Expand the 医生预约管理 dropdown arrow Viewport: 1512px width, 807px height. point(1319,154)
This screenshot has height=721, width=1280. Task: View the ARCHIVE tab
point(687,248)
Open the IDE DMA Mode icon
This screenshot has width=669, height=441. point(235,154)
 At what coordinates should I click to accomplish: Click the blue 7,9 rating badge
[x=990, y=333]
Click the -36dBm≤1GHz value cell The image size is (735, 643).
= = = = = = =
**Assigned task:**
Would you repeat each line above exactly as it stands?

**Answer to the problem:**
Expand the 医生预约管理 dropdown arrow Viewport: 1512px width, 807px height. point(1319,154)
This screenshot has height=721, width=1280. Task: View the ARCHIVE tab
point(687,248)
Open the IDE DMA Mode icon
This screenshot has width=669, height=441. point(235,154)
 At what coordinates should I click to accomplish: Click the blue 7,9 rating badge
[x=990, y=333]
Click the -36dBm≤1GHz value cell The image size is (735, 643).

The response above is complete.